■ Work to do
Convert the rows below into a numbered list, leaving out any blank lines, starting at the first row and ending at the line that contains "pos(121,21)".

Records from a collection:
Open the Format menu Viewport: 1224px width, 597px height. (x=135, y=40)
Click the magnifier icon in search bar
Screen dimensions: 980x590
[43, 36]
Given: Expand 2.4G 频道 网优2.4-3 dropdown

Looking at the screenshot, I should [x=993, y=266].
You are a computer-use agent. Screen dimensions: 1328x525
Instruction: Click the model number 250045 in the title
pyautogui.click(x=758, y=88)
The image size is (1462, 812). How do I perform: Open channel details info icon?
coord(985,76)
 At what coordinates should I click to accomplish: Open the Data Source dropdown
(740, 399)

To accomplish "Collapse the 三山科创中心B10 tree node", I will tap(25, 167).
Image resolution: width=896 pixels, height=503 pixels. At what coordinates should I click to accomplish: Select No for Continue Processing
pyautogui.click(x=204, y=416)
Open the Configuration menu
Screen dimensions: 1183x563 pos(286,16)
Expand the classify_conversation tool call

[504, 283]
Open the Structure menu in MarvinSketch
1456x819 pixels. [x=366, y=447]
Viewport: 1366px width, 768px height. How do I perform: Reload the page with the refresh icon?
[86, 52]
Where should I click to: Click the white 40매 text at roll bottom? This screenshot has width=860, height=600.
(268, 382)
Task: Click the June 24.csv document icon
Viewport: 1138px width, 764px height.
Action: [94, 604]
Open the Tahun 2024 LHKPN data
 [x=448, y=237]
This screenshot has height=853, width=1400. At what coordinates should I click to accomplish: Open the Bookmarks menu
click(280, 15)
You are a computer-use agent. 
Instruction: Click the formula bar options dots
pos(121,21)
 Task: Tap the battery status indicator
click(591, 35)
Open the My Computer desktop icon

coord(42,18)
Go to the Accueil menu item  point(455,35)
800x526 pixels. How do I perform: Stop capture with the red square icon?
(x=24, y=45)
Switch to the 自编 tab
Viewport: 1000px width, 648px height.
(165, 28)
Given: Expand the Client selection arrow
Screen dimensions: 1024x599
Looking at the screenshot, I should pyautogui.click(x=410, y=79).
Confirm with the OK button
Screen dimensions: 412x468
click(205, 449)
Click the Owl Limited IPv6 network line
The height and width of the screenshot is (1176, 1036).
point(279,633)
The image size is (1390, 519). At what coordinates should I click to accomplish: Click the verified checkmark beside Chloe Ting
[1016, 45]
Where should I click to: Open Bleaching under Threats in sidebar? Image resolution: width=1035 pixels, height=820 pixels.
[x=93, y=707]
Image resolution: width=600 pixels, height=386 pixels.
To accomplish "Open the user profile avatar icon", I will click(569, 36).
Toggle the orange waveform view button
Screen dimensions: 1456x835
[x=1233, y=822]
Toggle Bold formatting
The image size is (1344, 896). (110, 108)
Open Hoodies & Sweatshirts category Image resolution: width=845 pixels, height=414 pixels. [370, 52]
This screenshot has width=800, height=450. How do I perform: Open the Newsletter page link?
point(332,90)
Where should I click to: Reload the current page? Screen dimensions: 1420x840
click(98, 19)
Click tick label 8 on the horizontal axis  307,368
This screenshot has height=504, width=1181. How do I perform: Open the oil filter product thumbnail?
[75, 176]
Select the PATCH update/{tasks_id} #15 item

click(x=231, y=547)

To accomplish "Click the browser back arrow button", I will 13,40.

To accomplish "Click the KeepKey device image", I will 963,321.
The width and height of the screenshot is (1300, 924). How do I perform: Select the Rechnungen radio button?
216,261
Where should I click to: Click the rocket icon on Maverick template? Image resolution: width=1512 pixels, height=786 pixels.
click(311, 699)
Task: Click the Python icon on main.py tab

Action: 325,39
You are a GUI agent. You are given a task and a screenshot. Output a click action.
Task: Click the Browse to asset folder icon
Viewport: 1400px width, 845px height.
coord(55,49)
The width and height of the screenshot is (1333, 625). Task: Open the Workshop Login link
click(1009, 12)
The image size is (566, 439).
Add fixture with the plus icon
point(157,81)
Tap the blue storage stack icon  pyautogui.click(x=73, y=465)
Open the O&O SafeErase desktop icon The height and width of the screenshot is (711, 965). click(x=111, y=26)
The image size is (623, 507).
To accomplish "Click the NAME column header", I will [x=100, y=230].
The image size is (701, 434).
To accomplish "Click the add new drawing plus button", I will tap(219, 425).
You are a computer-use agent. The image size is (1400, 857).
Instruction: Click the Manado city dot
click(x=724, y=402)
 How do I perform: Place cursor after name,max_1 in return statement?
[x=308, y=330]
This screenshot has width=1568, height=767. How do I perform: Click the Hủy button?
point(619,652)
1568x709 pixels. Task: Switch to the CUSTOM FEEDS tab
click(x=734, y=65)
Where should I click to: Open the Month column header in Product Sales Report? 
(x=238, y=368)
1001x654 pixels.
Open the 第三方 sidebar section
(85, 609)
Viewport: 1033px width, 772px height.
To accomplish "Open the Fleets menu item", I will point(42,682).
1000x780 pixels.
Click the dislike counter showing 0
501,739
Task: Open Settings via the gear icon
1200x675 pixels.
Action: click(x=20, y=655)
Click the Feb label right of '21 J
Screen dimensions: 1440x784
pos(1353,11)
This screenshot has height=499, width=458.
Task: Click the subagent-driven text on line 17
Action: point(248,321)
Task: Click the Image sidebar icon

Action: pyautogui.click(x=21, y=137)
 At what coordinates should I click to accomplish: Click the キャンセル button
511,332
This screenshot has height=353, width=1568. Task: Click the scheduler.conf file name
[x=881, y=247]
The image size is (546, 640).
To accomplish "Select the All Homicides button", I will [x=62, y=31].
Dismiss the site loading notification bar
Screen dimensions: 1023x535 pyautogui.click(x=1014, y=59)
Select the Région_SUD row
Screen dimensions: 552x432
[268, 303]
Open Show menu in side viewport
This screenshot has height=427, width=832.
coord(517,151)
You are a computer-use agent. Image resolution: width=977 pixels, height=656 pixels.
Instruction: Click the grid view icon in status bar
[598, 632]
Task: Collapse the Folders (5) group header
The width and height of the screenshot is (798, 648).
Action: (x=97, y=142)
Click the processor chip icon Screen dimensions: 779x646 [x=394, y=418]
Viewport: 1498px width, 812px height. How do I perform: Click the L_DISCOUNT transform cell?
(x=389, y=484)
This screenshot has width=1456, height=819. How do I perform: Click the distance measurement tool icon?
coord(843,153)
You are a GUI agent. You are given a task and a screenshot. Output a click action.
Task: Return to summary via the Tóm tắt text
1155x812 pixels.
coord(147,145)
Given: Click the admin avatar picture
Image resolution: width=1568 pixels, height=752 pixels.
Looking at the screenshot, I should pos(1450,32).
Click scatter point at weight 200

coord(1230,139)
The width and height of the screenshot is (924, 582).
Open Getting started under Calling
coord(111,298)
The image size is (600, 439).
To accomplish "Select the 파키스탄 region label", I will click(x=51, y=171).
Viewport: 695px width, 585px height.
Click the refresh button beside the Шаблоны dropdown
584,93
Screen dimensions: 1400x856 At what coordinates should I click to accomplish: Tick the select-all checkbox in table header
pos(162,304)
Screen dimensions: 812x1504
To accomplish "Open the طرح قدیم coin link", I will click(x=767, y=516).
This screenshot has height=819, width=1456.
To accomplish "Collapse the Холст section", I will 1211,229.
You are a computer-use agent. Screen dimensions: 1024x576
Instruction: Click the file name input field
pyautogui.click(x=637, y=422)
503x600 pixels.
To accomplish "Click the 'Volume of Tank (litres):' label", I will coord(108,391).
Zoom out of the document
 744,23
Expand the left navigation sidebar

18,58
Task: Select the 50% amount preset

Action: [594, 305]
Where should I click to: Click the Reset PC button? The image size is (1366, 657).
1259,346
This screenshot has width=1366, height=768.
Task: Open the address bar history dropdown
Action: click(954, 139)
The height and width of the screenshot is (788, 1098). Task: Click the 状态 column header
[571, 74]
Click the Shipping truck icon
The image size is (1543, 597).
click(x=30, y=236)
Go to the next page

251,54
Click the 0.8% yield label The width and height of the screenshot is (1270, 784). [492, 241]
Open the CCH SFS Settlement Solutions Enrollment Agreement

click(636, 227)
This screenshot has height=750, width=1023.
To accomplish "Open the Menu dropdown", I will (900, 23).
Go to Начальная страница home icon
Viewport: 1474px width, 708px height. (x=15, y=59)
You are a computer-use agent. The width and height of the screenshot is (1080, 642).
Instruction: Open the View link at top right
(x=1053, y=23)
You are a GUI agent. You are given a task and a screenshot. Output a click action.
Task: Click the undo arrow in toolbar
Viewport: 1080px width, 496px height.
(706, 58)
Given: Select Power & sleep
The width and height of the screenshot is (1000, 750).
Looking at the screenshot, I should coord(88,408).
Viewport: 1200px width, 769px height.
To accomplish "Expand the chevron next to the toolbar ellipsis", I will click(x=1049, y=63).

■ Expected answer
1. Open the Format menu Viewport: 1224px width, 597px height. (x=135, y=40)
2. Click the magnifier icon in search bar
3. Screen dimensions: 980x590
4. [43, 36]
5. Given: Expand 2.4G 频道 网优2.4-3 dropdown
6. Looking at the screenshot, I should [x=993, y=266].
7. You are a computer-use agent. Screen dimensions: 1328x525
8. Instruction: Click the model number 250045 in the title
9. pyautogui.click(x=758, y=88)
10. The image size is (1462, 812). How do I perform: Open channel details info icon?
11. coord(985,76)
12.  At what coordinates should I click to accomplish: Open the Data Source dropdown
13. (740, 399)
14. To accomplish "Collapse the 三山科创中心B10 tree node", I will tap(25, 167).
15. Image resolution: width=896 pixels, height=503 pixels. At what coordinates should I click to accomplish: Select No for Continue Processing
16. pyautogui.click(x=204, y=416)
17. Open the Configuration menu
18. Screen dimensions: 1183x563 pos(286,16)
19. Expand the classify_conversation tool call
20. [504, 283]
21. Open the Structure menu in MarvinSketch
22. 1456x819 pixels. [x=366, y=447]
23. Viewport: 1366px width, 768px height. How do I perform: Reload the page with the refresh icon?
24. [86, 52]
25. Where should I click to: Click the white 40매 text at roll bottom? This screenshot has width=860, height=600.
26. (268, 382)
27. Task: Click the June 24.csv document icon
28. Viewport: 1138px width, 764px height.
29. Action: [94, 604]
30. Open the Tahun 2024 LHKPN data
31.  [x=448, y=237]
32. This screenshot has height=853, width=1400. At what coordinates should I click to accomplish: Open the Bookmarks menu
33. click(280, 15)
34. You are a computer-use agent. 
35. Instruction: Click the formula bar options dots
36. pos(121,21)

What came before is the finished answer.